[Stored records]
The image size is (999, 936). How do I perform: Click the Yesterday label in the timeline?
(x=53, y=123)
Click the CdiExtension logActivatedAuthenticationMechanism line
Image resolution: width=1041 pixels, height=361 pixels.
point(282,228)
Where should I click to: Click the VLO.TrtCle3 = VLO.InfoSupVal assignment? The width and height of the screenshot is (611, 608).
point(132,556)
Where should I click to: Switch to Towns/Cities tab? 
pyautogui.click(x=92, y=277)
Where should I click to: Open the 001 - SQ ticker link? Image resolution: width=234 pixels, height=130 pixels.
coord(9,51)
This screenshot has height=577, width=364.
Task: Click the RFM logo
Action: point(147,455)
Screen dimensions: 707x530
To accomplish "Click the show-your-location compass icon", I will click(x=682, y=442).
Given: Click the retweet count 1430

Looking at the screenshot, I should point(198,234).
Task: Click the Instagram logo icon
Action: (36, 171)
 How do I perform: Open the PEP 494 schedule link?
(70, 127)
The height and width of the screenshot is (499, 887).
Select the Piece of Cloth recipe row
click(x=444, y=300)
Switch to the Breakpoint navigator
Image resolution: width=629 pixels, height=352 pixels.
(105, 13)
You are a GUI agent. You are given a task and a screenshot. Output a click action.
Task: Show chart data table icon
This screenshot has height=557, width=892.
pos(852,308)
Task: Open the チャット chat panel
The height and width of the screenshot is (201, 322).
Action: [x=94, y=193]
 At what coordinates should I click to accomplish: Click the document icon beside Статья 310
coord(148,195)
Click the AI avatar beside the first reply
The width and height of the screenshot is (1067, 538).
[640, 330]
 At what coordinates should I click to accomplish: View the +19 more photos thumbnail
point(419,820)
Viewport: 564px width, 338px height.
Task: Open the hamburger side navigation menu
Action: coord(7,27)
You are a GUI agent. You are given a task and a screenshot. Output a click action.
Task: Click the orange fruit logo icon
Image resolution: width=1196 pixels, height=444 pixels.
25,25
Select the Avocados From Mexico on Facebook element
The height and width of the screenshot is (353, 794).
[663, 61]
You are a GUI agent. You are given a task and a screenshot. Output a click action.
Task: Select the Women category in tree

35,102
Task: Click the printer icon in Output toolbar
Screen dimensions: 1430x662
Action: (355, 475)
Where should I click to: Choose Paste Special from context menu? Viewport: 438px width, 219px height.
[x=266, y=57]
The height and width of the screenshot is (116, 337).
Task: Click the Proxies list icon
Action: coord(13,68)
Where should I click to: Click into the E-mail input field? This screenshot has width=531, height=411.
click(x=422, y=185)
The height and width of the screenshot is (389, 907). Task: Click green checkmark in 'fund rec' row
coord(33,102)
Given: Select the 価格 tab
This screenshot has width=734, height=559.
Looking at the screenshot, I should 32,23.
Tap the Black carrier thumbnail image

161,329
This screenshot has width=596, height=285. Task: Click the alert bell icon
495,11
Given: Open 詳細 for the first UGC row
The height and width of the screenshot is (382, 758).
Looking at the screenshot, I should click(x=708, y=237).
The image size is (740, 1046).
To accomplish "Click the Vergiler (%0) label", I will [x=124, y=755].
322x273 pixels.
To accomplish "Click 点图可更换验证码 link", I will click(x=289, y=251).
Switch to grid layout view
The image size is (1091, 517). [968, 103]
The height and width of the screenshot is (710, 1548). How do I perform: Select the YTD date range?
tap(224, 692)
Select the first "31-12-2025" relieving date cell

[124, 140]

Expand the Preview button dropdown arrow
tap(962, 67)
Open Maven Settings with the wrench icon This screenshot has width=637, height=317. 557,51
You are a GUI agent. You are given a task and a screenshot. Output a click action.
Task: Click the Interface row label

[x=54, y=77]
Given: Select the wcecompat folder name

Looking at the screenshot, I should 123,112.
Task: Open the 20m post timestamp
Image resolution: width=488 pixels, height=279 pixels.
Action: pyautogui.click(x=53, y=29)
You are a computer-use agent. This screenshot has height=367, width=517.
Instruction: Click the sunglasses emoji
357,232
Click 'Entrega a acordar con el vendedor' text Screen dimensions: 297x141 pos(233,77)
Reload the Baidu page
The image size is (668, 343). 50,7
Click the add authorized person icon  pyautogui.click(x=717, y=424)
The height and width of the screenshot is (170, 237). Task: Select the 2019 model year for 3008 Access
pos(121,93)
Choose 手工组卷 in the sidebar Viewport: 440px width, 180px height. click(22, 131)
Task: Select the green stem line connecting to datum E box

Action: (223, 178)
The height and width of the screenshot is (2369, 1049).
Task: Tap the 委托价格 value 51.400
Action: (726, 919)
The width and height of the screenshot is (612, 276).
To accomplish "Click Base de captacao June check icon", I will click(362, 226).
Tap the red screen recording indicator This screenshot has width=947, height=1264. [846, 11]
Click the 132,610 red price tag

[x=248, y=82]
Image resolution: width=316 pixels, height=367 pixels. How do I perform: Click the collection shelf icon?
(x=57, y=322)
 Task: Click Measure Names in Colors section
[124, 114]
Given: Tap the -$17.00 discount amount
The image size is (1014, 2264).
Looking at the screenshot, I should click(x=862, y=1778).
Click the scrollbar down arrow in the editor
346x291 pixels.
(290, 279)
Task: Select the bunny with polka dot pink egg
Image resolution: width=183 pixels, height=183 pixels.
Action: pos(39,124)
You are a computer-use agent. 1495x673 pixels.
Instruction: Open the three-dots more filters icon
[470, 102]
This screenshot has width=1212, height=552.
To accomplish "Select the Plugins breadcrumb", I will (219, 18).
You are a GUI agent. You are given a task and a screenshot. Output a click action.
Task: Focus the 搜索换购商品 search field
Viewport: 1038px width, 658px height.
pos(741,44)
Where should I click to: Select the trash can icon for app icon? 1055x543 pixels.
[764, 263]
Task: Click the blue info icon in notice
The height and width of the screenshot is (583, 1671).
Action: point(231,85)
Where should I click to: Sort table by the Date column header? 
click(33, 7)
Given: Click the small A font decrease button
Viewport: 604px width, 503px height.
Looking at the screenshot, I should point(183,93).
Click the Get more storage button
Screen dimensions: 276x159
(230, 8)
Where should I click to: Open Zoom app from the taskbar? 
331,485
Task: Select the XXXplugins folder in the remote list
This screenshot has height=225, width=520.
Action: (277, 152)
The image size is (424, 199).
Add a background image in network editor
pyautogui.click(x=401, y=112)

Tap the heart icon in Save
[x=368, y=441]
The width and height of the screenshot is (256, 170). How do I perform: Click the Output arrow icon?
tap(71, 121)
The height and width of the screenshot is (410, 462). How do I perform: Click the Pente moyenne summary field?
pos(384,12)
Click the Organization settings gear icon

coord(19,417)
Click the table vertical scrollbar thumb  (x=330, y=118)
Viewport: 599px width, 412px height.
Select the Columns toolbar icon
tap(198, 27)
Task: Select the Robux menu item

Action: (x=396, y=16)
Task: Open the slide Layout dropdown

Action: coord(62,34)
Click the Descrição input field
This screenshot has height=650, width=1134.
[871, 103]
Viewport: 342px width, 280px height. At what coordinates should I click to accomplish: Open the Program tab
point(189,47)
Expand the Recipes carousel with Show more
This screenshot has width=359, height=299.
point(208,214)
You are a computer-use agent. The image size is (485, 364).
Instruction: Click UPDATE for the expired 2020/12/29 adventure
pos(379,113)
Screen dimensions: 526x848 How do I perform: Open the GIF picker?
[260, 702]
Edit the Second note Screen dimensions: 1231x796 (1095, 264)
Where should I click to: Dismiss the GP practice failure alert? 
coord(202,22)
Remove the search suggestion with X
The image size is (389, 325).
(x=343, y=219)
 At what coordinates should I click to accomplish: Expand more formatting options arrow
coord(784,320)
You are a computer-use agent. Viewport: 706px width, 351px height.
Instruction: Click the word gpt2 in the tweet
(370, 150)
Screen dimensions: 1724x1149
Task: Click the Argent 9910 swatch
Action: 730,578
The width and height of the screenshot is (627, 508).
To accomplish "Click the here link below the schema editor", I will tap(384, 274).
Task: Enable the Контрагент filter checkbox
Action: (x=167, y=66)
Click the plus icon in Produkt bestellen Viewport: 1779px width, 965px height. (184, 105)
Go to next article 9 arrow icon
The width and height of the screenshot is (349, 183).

What this task involves: Copy exactly the stretch of data above from the line with "This screenshot has width=1212, height=552." through the line with "Task: Click the blue info icon in notice", and omit all other lines.

The answer:
This screenshot has width=1212, height=552.
To accomplish "Select the Plugins breadcrumb", I will (219, 18).
You are a GUI agent. You are given a task and a screenshot. Output a click action.
Task: Focus the 搜索换购商品 search field
Viewport: 1038px width, 658px height.
pos(741,44)
Where should I click to: Select the trash can icon for app icon? 1055x543 pixels.
[764, 263]
Task: Click the blue info icon in notice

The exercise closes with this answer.